#### Task:
Copy the data below line for line, changing nothing.

--- Start Extracted data ---

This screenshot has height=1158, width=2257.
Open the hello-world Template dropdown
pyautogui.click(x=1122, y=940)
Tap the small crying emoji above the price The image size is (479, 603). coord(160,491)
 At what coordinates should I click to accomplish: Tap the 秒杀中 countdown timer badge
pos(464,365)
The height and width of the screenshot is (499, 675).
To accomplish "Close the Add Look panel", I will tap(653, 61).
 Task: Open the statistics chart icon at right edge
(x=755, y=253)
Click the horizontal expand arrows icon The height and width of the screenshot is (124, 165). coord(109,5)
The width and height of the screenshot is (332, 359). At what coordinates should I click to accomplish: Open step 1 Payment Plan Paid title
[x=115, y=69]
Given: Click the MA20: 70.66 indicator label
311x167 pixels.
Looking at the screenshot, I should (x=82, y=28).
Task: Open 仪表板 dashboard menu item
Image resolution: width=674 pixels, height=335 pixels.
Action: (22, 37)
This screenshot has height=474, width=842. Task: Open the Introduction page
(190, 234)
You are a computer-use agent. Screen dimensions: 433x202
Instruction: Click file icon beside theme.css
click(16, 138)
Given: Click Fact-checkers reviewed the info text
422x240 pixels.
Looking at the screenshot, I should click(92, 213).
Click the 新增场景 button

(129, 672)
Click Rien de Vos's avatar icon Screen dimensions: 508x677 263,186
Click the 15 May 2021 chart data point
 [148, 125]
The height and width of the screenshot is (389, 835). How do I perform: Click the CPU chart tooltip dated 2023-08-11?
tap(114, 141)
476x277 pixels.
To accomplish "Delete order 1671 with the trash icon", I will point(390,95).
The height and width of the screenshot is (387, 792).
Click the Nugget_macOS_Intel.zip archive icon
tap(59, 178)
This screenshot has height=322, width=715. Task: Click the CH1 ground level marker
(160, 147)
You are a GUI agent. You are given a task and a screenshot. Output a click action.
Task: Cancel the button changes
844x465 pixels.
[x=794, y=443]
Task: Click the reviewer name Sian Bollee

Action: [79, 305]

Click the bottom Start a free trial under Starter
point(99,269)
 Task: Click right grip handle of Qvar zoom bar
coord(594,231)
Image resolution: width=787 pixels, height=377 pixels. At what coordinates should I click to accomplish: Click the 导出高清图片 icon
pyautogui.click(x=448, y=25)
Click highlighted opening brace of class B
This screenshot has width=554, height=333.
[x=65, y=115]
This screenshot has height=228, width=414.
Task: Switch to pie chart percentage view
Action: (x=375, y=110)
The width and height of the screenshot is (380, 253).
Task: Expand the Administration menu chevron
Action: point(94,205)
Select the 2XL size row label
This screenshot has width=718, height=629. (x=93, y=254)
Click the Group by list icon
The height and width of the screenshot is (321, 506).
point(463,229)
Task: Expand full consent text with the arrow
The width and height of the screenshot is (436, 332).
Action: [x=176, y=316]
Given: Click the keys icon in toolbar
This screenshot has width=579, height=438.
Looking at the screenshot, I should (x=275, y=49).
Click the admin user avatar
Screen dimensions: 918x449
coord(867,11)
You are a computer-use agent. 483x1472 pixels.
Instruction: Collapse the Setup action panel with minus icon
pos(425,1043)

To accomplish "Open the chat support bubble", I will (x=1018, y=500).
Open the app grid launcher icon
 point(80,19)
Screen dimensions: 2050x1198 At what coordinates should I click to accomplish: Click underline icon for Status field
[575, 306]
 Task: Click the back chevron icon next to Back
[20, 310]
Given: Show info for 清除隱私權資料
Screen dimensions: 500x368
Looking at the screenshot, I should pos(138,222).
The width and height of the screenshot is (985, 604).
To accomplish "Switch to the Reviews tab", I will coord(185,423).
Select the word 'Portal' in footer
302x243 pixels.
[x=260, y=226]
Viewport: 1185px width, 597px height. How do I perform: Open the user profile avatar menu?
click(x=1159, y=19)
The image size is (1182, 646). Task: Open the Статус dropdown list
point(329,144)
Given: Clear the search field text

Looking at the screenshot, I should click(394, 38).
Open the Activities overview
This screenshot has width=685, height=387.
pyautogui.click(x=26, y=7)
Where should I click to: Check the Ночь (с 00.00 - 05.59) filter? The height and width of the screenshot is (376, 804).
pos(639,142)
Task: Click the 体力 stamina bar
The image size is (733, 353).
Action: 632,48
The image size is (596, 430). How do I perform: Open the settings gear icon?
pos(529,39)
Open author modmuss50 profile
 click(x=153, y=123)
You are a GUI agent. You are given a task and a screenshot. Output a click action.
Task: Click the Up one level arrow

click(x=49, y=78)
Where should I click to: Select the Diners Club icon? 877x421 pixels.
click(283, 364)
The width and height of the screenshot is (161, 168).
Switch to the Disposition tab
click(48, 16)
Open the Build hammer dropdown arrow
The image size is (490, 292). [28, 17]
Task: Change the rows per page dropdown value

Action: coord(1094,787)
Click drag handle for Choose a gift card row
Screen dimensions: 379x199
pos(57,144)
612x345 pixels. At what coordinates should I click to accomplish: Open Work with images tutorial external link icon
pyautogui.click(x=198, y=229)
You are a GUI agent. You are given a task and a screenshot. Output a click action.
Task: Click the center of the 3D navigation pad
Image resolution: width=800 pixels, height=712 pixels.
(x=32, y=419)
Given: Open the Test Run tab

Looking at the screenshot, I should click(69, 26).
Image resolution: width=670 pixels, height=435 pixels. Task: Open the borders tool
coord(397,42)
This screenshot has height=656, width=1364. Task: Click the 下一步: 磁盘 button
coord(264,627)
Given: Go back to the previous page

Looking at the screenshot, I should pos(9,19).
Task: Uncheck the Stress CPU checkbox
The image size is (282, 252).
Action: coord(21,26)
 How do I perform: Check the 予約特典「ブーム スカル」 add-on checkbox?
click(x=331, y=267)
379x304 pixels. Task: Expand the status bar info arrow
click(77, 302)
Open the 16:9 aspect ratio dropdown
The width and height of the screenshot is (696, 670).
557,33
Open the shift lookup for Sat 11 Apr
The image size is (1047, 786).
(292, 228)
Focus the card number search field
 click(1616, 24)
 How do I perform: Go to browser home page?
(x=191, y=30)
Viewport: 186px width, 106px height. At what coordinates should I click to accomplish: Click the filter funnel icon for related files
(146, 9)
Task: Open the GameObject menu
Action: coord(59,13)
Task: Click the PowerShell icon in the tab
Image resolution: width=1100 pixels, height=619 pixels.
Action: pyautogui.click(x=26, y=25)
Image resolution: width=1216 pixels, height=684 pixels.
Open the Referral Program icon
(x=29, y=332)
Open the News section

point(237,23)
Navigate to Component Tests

--- End Extracted data ---

#### The completed task:
This screenshot has height=1158, width=2257.
Open the hello-world Template dropdown
pyautogui.click(x=1122, y=940)
Tap the small crying emoji above the price The image size is (479, 603). coord(160,491)
 At what coordinates should I click to accomplish: Tap the 秒杀中 countdown timer badge
pos(464,365)
The height and width of the screenshot is (499, 675).
To accomplish "Close the Add Look panel", I will tap(653, 61).
 Task: Open the statistics chart icon at right edge
(x=755, y=253)
Click the horizontal expand arrows icon The height and width of the screenshot is (124, 165). coord(109,5)
The width and height of the screenshot is (332, 359). At what coordinates should I click to accomplish: Open step 1 Payment Plan Paid title
[x=115, y=69]
Given: Click the MA20: 70.66 indicator label
311x167 pixels.
Looking at the screenshot, I should (x=82, y=28).
Task: Open 仪表板 dashboard menu item
Image resolution: width=674 pixels, height=335 pixels.
Action: (22, 37)
This screenshot has height=474, width=842. Task: Open the Introduction page
(190, 234)
You are a computer-use agent. Screen dimensions: 433x202
Instruction: Click file icon beside theme.css
click(16, 138)
Given: Click Fact-checkers reviewed the info text
422x240 pixels.
Looking at the screenshot, I should click(92, 213).
Click the 新增场景 button

(129, 672)
Click Rien de Vos's avatar icon Screen dimensions: 508x677 263,186
Click the 15 May 2021 chart data point
 [148, 125]
The height and width of the screenshot is (389, 835). How do I perform: Click the CPU chart tooltip dated 2023-08-11?
tap(114, 141)
476x277 pixels.
To accomplish "Delete order 1671 with the trash icon", I will point(390,95).
The height and width of the screenshot is (387, 792).
Click the Nugget_macOS_Intel.zip archive icon
tap(59, 178)
This screenshot has height=322, width=715. Task: Click the CH1 ground level marker
(160, 147)
You are a GUI agent. You are given a task and a screenshot. Output a click action.
Task: Cancel the button changes
844x465 pixels.
[x=794, y=443]
Task: Click the reviewer name Sian Bollee

Action: [79, 305]

Click the bottom Start a free trial under Starter
point(99,269)
 Task: Click right grip handle of Qvar zoom bar
coord(594,231)
Image resolution: width=787 pixels, height=377 pixels. At what coordinates should I click to accomplish: Click the 导出高清图片 icon
pyautogui.click(x=448, y=25)
Click highlighted opening brace of class B
This screenshot has width=554, height=333.
[x=65, y=115]
This screenshot has height=228, width=414.
Task: Switch to pie chart percentage view
Action: (x=375, y=110)
The width and height of the screenshot is (380, 253).
Task: Expand the Administration menu chevron
Action: point(94,205)
Select the 2XL size row label
This screenshot has width=718, height=629. (x=93, y=254)
Click the Group by list icon
The height and width of the screenshot is (321, 506).
point(463,229)
Task: Expand full consent text with the arrow
The width and height of the screenshot is (436, 332).
Action: [x=176, y=316]
Given: Click the keys icon in toolbar
This screenshot has width=579, height=438.
Looking at the screenshot, I should (x=275, y=49).
Click the admin user avatar
Screen dimensions: 918x449
coord(867,11)
You are a computer-use agent. 483x1472 pixels.
Instruction: Collapse the Setup action panel with minus icon
pos(425,1043)

To accomplish "Open the chat support bubble", I will (x=1018, y=500).
Open the app grid launcher icon
 point(80,19)
Screen dimensions: 2050x1198 At what coordinates should I click to accomplish: Click underline icon for Status field
[575, 306]
 Task: Click the back chevron icon next to Back
[20, 310]
Given: Show info for 清除隱私權資料
Screen dimensions: 500x368
Looking at the screenshot, I should pos(138,222).
The width and height of the screenshot is (985, 604).
To accomplish "Switch to the Reviews tab", I will coord(185,423).
Select the word 'Portal' in footer
302x243 pixels.
[x=260, y=226]
Viewport: 1185px width, 597px height. How do I perform: Open the user profile avatar menu?
click(x=1159, y=19)
The image size is (1182, 646). Task: Open the Статус dropdown list
point(329,144)
Given: Clear the search field text

Looking at the screenshot, I should click(394, 38).
Open the Activities overview
This screenshot has width=685, height=387.
pyautogui.click(x=26, y=7)
Where should I click to: Check the Ночь (с 00.00 - 05.59) filter? The height and width of the screenshot is (376, 804).
pos(639,142)
Task: Click the 体力 stamina bar
The image size is (733, 353).
Action: 632,48
The image size is (596, 430). How do I perform: Open the settings gear icon?
pos(529,39)
Open author modmuss50 profile
 click(x=153, y=123)
You are a GUI agent. You are given a task and a screenshot. Output a click action.
Task: Click the Up one level arrow

click(x=49, y=78)
Where should I click to: Select the Diners Club icon? 877x421 pixels.
click(283, 364)
The width and height of the screenshot is (161, 168).
Switch to the Disposition tab
click(48, 16)
Open the Build hammer dropdown arrow
The image size is (490, 292). [28, 17]
Task: Change the rows per page dropdown value

Action: coord(1094,787)
Click drag handle for Choose a gift card row
Screen dimensions: 379x199
pos(57,144)
612x345 pixels. At what coordinates should I click to accomplish: Open Work with images tutorial external link icon
pyautogui.click(x=198, y=229)
You are a GUI agent. You are given a task and a screenshot. Output a click action.
Task: Click the center of the 3D navigation pad
Image resolution: width=800 pixels, height=712 pixels.
(x=32, y=419)
Given: Open the Test Run tab

Looking at the screenshot, I should click(69, 26).
Image resolution: width=670 pixels, height=435 pixels. Task: Open the borders tool
coord(397,42)
This screenshot has height=656, width=1364. Task: Click the 下一步: 磁盘 button
coord(264,627)
Given: Go back to the previous page

Looking at the screenshot, I should pos(9,19).
Task: Uncheck the Stress CPU checkbox
The image size is (282, 252).
Action: coord(21,26)
 How do I perform: Check the 予約特典「ブーム スカル」 add-on checkbox?
click(x=331, y=267)
379x304 pixels. Task: Expand the status bar info arrow
click(77, 302)
Open the 16:9 aspect ratio dropdown
The width and height of the screenshot is (696, 670).
557,33
Open the shift lookup for Sat 11 Apr
The image size is (1047, 786).
(292, 228)
Focus the card number search field
 click(1616, 24)
 How do I perform: Go to browser home page?
(x=191, y=30)
Viewport: 186px width, 106px height. At what coordinates should I click to accomplish: Click the filter funnel icon for related files
(146, 9)
Task: Open the GameObject menu
Action: coord(59,13)
Task: Click the PowerShell icon in the tab
Image resolution: width=1100 pixels, height=619 pixels.
Action: pyautogui.click(x=26, y=25)
Image resolution: width=1216 pixels, height=684 pixels.
Open the Referral Program icon
(x=29, y=332)
Open the News section

point(237,23)
Navigate to Component Tests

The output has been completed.